*JOB:*
Count the lines in the records below that contain the string "Instruction" with the same capitalization, and reply with only the number.

Start RAW RECORDS

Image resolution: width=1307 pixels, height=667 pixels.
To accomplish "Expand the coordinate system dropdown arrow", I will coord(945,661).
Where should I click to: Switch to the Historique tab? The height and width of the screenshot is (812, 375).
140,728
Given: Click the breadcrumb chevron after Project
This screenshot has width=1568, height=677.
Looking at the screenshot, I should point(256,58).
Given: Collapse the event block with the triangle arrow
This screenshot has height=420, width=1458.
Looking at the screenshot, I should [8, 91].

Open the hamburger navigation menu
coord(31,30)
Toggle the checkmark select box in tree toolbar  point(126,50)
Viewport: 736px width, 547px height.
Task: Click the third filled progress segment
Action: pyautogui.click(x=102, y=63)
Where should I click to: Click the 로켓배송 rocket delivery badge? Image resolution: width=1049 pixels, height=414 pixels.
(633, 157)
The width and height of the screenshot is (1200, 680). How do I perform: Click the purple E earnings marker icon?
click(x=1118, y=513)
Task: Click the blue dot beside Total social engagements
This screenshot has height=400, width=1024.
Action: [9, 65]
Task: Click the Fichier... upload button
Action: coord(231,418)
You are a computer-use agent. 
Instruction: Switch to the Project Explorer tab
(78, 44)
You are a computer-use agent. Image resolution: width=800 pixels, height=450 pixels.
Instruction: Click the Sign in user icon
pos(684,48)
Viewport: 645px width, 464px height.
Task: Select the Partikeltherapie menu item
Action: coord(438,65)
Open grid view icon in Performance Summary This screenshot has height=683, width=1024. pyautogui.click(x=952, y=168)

End RAW RECORDS

*OUTPUT BELOW:*
2